■ GIVEN TASK
Reproduce word for word the passage of the clock blindsolving thread starting with "Took me some" and going on through "KJiptner (Sep 24, 2008)".

■ PAGE EXCERPT
## START
# Clock speed-bld



## Raffael (Sep 24, 2008)

I was just wondering if anybody was interested in how to use Stefans normal speed-method of solving the clock 
(to be found here:
http://www.stefan-pochmann.info/spocc/speedsolving/clock/) 
for blindsolving.

Took me some time, but I found a (relatively) easy way how to calculate everything before doing the first turn.

Anyway, if anyone is interested or would care to have a discussion on it, I'd be happy to share.


----------



## KJiptner (Sep 24, 2008)

I would be quite interessted. Please go ahead...


----------



## CharlieCooper (Sep 24, 2008)

i'd be willing to give this a go over the weekend, i had read stefan's page about it before. i'll let you know how i get on


----------



## Lucas Garron (Sep 24, 2008)

qqwref has apparently done this, too. I'll remind him sometime and let him explain.


----------



## Raffael (Sep 24, 2008)

Lucas Garron said:


> qqwref has apparently done this, too. I'll remind him sometime and let him explain.



oh, sorry, i didn't know about that.
any way, here's part 1:
(I'll continue writing my thoughts down when i find the time, probably on friday)

as i have said,
I have been thinking about Stefan's method for speedsolving the Rubik's Clock (to be found here: http://www.stefan-pochmann.info/spocc/speedsolving/clock/) and this is the result:

Somewhere in his tutorial, he mentioned, one should memorize the first move on the backside before getting started.
Actually, this works perfect for the first three moves.
Firstly, you allign the centre clock with the upper edge clock. You can see, what you need to do right away.
Secondly, since you alligned the center clock and the upper edge clock using the LD wheel with only the LD pin sticking up, the distance between center clock and lefthand edge clock hasn't changed, so you can see your second move right away aswell.
## END
■ MATERIAL
## START
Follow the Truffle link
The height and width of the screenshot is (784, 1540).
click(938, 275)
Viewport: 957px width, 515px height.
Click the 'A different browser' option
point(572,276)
## END
■ SOLUTION TO THIS PROBLEM
Took me some time, but I found a (relatively) easy way how to calculate everything before doing the first turn.

Anyway, if anyone is interested or would care to have a discussion on it, I'd be happy to share.


----------



## KJiptner (Sep 24, 2008)